Scott Morrison said vulnerable people would be prioritised for places on board three repatriation flights set to take off from India before the end of May.

Scott Morrison
news Coronavirus Friday, May 07, 2021 - 11:53
Written by  PTI

Prime Minister Scott Morrison on Friday said the travel ban on Australians returning home from coronavirus-hit India will not be extended beyond May 15 and repatriation flights will commence soon. The Australian government, for the first time in history, recently imposed a temporary ban on its citizens from returning home, if they have spent time in India up to 14 days before flying back.

The government threatened to prosecute them with a possibility of five years of jail term or a penalty of 66,000 Australian dollars (USD 50,899). The government's order on the matter is set to expire on May 15.

Following the National Security Committee on Friday, Morrison agreed it saw "no need to extend it beyond that date". "The original decision to put in place that biosecurity order until May 15 has proved very effective and it will run its full course until that time without any change," he said.

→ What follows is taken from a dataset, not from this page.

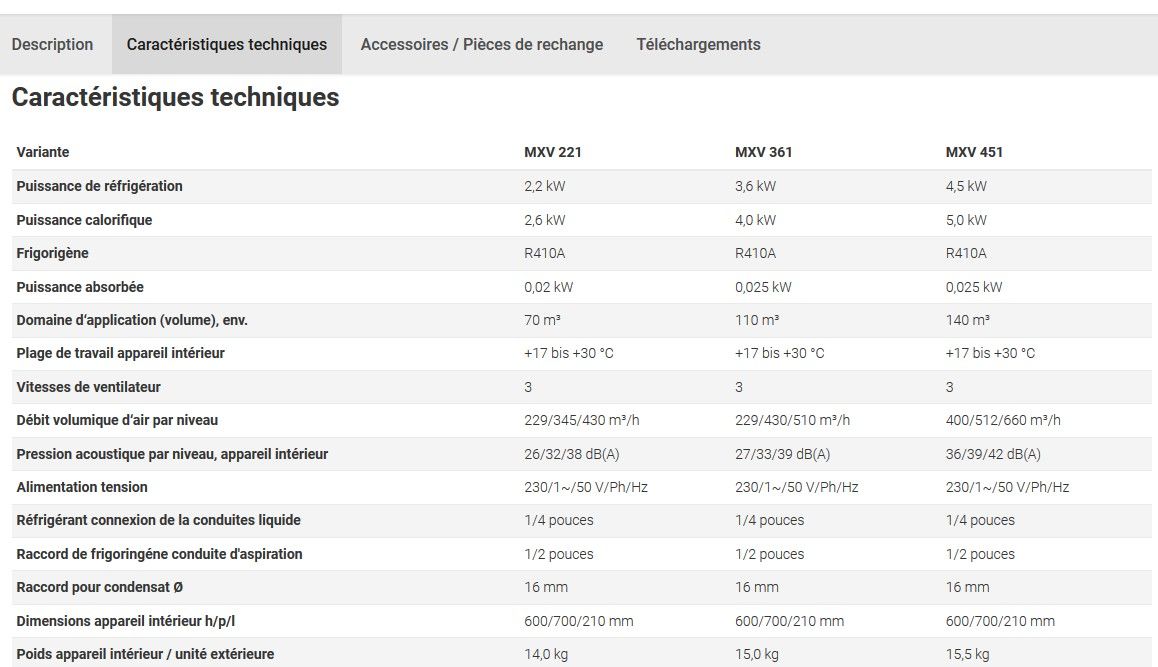The image size is (1158, 667).
Task: Click the 110 m³ application volume value
Action: [x=757, y=320]
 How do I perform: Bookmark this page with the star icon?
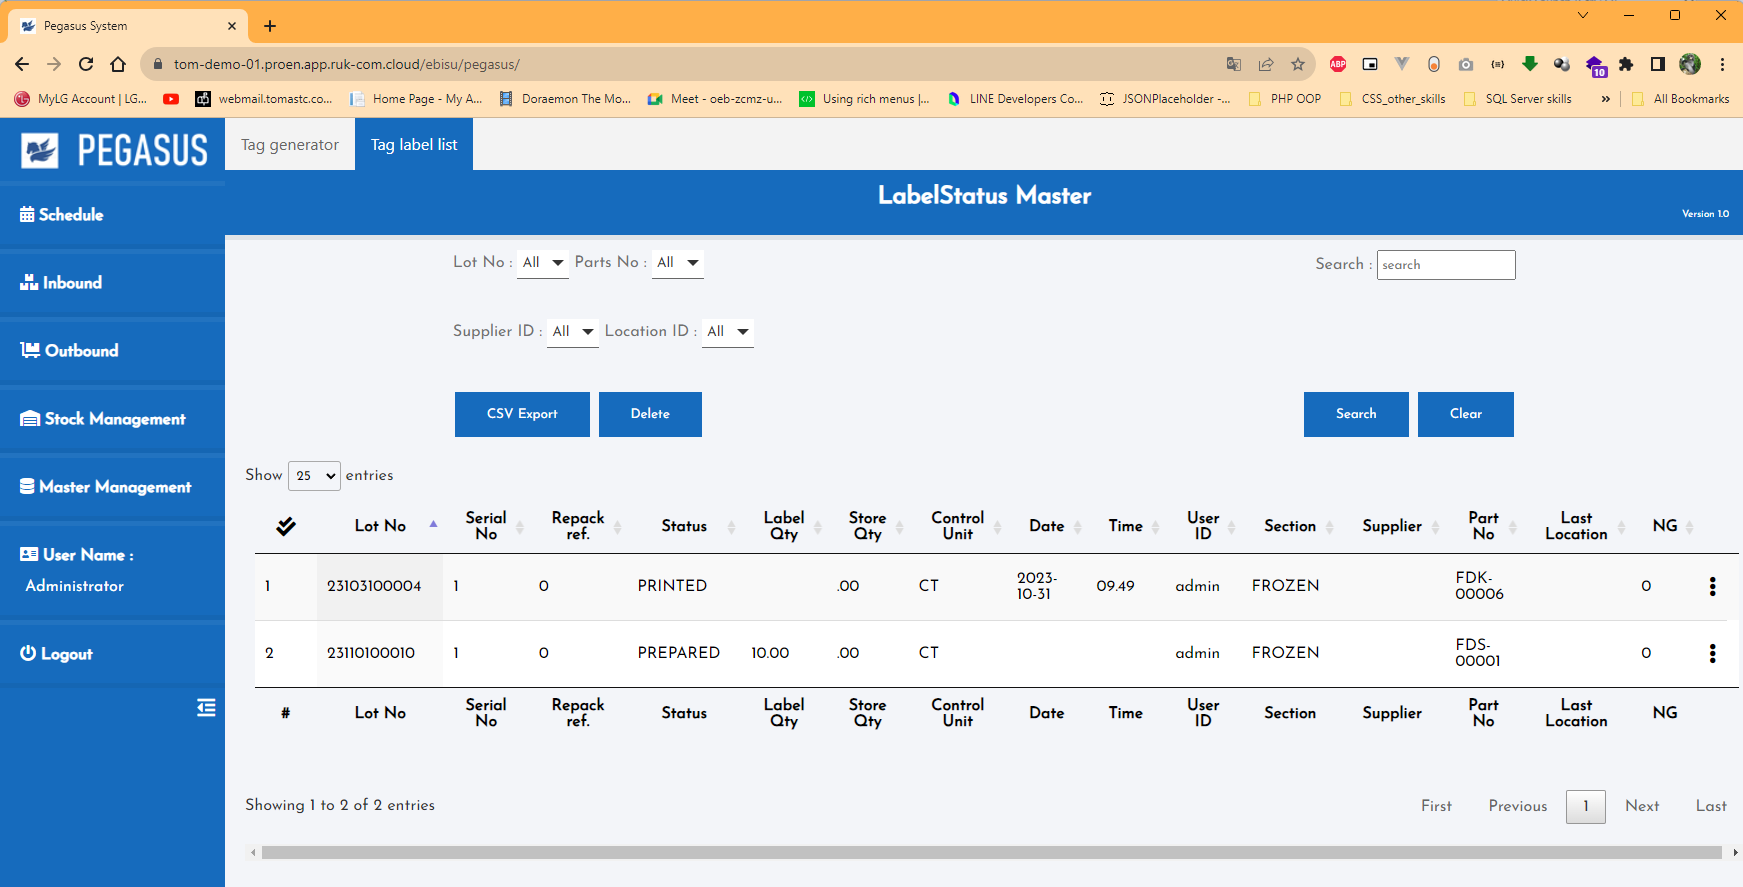pos(1298,64)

Morrison's remarks came a day after the ban was challenged in the federal court in Sydney by a 73-year-old Australian, who has been stranded in Bengaluru since March last year. "What we will be doing is receiving our first repatriation flight into the Northern Territory as part of the charter arrangements we have to bring back those first people from India at that time," Morrison said. Morrison said he anticipated there would be three repatriation flights before the end of the month, with a focus on bringing back vulnerable Australians.

"In addition, there will be rapid antigen testing put in place for everyone getting on the flights," he said.

"The challenge we have had with arrivals from India is the higher incidence of infections and the stress that they were placing on the quarantine system."

He said it was the smart, sensible, wise and compassionate thing to put the pause in place.

Morrison said it was unclear how many of the 9,000 Australians stranded in India had contracted the virus but said anyone boarding a repatriation flight would be required to test negative.

We have rapid antigen testing in place to give ourselves a greater sense of surety that if we are bringing people back to Australia we are minimising the risk of COVID cases of being brought into the country, he said.

New coronavirus cases and deaths in India hit a record daily high on Thursday after 4,12,262 new infections and 3,980 fatalities were reported, taking the total tally of COVID-19 cases to 2,10,77,410 and the death toll to 2,30,168.